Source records

=-=-=-=-=

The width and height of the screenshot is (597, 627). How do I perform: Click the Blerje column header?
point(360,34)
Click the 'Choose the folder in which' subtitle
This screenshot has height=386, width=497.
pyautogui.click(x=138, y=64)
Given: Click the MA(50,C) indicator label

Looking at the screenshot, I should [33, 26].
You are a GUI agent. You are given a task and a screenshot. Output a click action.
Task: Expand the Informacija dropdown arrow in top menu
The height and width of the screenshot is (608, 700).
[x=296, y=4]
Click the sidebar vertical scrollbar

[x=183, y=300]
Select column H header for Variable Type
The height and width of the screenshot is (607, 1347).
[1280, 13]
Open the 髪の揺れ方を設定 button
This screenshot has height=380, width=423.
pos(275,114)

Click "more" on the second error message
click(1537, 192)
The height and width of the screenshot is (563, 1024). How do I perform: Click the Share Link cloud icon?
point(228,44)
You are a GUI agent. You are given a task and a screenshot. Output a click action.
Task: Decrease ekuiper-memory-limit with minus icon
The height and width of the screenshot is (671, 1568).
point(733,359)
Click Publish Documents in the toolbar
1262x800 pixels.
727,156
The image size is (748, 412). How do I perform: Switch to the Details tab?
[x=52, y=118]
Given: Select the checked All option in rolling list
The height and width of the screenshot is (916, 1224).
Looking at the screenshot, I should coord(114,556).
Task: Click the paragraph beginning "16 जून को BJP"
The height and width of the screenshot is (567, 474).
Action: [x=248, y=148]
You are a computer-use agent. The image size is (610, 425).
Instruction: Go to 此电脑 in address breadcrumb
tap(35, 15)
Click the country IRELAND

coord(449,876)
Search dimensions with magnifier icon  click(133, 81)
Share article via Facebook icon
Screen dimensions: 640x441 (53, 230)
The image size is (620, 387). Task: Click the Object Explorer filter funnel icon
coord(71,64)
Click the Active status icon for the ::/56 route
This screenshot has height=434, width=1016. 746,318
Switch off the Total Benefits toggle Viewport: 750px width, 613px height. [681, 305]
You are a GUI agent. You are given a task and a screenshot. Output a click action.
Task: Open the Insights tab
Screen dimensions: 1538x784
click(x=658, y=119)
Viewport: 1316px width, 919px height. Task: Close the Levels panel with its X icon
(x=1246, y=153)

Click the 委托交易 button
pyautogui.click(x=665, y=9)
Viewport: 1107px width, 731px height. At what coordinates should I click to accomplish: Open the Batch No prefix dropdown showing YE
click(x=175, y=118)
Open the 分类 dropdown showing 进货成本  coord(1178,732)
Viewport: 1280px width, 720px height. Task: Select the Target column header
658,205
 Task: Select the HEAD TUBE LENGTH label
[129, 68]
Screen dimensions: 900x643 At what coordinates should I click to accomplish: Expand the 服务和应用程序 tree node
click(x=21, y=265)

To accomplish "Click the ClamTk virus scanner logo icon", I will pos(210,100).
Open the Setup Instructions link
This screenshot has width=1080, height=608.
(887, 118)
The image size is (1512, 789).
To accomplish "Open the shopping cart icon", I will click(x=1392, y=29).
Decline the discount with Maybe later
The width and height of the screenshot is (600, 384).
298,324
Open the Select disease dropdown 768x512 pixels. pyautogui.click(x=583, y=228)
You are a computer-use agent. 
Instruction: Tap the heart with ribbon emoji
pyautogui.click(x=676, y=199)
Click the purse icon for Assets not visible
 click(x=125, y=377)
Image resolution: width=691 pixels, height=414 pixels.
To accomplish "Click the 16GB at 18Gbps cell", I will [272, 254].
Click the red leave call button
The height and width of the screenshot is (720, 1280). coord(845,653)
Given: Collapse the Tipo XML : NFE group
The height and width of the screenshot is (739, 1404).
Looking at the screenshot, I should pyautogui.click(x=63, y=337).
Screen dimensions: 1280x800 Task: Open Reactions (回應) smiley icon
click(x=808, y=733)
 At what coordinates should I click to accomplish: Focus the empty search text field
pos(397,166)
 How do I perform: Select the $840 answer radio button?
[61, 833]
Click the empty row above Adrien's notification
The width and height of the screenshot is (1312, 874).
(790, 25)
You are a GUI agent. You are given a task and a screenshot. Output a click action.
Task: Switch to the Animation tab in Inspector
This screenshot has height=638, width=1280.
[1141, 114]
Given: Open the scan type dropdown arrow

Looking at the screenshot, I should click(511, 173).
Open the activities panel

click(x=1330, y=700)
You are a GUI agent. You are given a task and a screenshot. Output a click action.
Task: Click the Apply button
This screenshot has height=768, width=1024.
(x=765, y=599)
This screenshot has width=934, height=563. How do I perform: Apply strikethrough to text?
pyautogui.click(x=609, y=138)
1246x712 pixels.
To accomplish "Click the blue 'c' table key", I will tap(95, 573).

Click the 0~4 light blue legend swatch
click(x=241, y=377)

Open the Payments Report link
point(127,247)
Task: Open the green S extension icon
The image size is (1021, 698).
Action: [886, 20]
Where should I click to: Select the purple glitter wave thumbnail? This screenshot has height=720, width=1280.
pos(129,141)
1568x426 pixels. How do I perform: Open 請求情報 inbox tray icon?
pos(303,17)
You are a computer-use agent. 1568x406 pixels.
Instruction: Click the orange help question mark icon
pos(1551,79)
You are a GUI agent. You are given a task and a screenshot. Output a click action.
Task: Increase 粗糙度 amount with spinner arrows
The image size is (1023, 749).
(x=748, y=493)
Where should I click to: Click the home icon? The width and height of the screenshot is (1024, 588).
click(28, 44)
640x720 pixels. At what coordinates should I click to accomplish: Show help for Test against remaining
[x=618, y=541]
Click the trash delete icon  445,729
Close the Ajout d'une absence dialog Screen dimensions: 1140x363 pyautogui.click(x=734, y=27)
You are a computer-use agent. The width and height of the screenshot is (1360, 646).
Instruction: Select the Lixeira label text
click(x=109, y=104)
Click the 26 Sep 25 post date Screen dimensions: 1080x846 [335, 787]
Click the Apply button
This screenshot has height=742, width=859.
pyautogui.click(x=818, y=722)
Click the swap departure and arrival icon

=-=-=-=-=

- [Assigned task]:
All records shown above are to be repeated exactly.

- [Exercise answer]:
The width and height of the screenshot is (597, 627). How do I perform: Click the Blerje column header?
point(360,34)
Click the 'Choose the folder in which' subtitle
This screenshot has height=386, width=497.
pyautogui.click(x=138, y=64)
Given: Click the MA(50,C) indicator label

Looking at the screenshot, I should [33, 26].
You are a GUI agent. You are given a task and a screenshot. Output a click action.
Task: Expand the Informacija dropdown arrow in top menu
The height and width of the screenshot is (608, 700).
[x=296, y=4]
Click the sidebar vertical scrollbar

[x=183, y=300]
Select column H header for Variable Type
The height and width of the screenshot is (607, 1347).
[1280, 13]
Open the 髪の揺れ方を設定 button
This screenshot has height=380, width=423.
pos(275,114)

Click "more" on the second error message
click(1537, 192)
The height and width of the screenshot is (563, 1024). How do I perform: Click the Share Link cloud icon?
point(228,44)
You are a GUI agent. You are given a task and a screenshot. Output a click action.
Task: Decrease ekuiper-memory-limit with minus icon
The height and width of the screenshot is (671, 1568).
point(733,359)
Click Publish Documents in the toolbar
1262x800 pixels.
727,156
The image size is (748, 412). How do I perform: Switch to the Details tab?
[x=52, y=118]
Given: Select the checked All option in rolling list
The height and width of the screenshot is (916, 1224).
Looking at the screenshot, I should coord(114,556).
Task: Click the paragraph beginning "16 जून को BJP"
The height and width of the screenshot is (567, 474).
Action: [x=248, y=148]
You are a computer-use agent. The image size is (610, 425).
Instruction: Go to 此电脑 in address breadcrumb
tap(35, 15)
Click the country IRELAND

coord(449,876)
Search dimensions with magnifier icon  click(133, 81)
Share article via Facebook icon
Screen dimensions: 640x441 (53, 230)
The image size is (620, 387). Task: Click the Object Explorer filter funnel icon
coord(71,64)
Click the Active status icon for the ::/56 route
This screenshot has height=434, width=1016. 746,318
Switch off the Total Benefits toggle Viewport: 750px width, 613px height. [681, 305]
You are a GUI agent. You are given a task and a screenshot. Output a click action.
Task: Open the Insights tab
Screen dimensions: 1538x784
click(x=658, y=119)
Viewport: 1316px width, 919px height. Task: Close the Levels panel with its X icon
(x=1246, y=153)

Click the 委托交易 button
pyautogui.click(x=665, y=9)
Viewport: 1107px width, 731px height. At what coordinates should I click to accomplish: Open the Batch No prefix dropdown showing YE
click(x=175, y=118)
Open the 分类 dropdown showing 进货成本  coord(1178,732)
Viewport: 1280px width, 720px height. Task: Select the Target column header
658,205
 Task: Select the HEAD TUBE LENGTH label
[129, 68]
Screen dimensions: 900x643 At what coordinates should I click to accomplish: Expand the 服务和应用程序 tree node
click(x=21, y=265)

To accomplish "Click the ClamTk virus scanner logo icon", I will pos(210,100).
Open the Setup Instructions link
This screenshot has width=1080, height=608.
(887, 118)
The image size is (1512, 789).
To accomplish "Open the shopping cart icon", I will click(x=1392, y=29).
Decline the discount with Maybe later
The width and height of the screenshot is (600, 384).
298,324
Open the Select disease dropdown 768x512 pixels. pyautogui.click(x=583, y=228)
You are a computer-use agent. 
Instruction: Tap the heart with ribbon emoji
pyautogui.click(x=676, y=199)
Click the purse icon for Assets not visible
 click(x=125, y=377)
Image resolution: width=691 pixels, height=414 pixels.
To accomplish "Click the 16GB at 18Gbps cell", I will [272, 254].
Click the red leave call button
The height and width of the screenshot is (720, 1280). coord(845,653)
Given: Collapse the Tipo XML : NFE group
The height and width of the screenshot is (739, 1404).
Looking at the screenshot, I should pyautogui.click(x=63, y=337).
Screen dimensions: 1280x800 Task: Open Reactions (回應) smiley icon
click(x=808, y=733)
 At what coordinates should I click to accomplish: Focus the empty search text field
pos(397,166)
 How do I perform: Select the $840 answer radio button?
[61, 833]
Click the empty row above Adrien's notification
The width and height of the screenshot is (1312, 874).
(790, 25)
You are a GUI agent. You are given a task and a screenshot. Output a click action.
Task: Switch to the Animation tab in Inspector
This screenshot has height=638, width=1280.
[1141, 114]
Given: Open the scan type dropdown arrow

Looking at the screenshot, I should click(511, 173).
Open the activities panel

click(x=1330, y=700)
You are a GUI agent. You are given a task and a screenshot. Output a click action.
Task: Click the Apply button
This screenshot has height=768, width=1024.
(x=765, y=599)
This screenshot has width=934, height=563. How do I perform: Apply strikethrough to text?
pyautogui.click(x=609, y=138)
1246x712 pixels.
To accomplish "Click the blue 'c' table key", I will tap(95, 573).

Click the 0~4 light blue legend swatch
click(x=241, y=377)

Open the Payments Report link
point(127,247)
Task: Open the green S extension icon
The image size is (1021, 698).
Action: [886, 20]
Where should I click to: Select the purple glitter wave thumbnail? This screenshot has height=720, width=1280.
pos(129,141)
1568x426 pixels. How do I perform: Open 請求情報 inbox tray icon?
pos(303,17)
You are a computer-use agent. 1568x406 pixels.
Instruction: Click the orange help question mark icon
pos(1551,79)
You are a GUI agent. You are given a task and a screenshot. Output a click action.
Task: Increase 粗糙度 amount with spinner arrows
The image size is (1023, 749).
(x=748, y=493)
Where should I click to: Click the home icon? The width and height of the screenshot is (1024, 588).
click(28, 44)
640x720 pixels. At what coordinates should I click to accomplish: Show help for Test against remaining
[x=618, y=541]
Click the trash delete icon  445,729
Close the Ajout d'une absence dialog Screen dimensions: 1140x363 pyautogui.click(x=734, y=27)
You are a computer-use agent. The width and height of the screenshot is (1360, 646).
Instruction: Select the Lixeira label text
click(x=109, y=104)
Click the 26 Sep 25 post date Screen dimensions: 1080x846 [335, 787]
Click the Apply button
This screenshot has height=742, width=859.
pyautogui.click(x=818, y=722)
Click the swap departure and arrival icon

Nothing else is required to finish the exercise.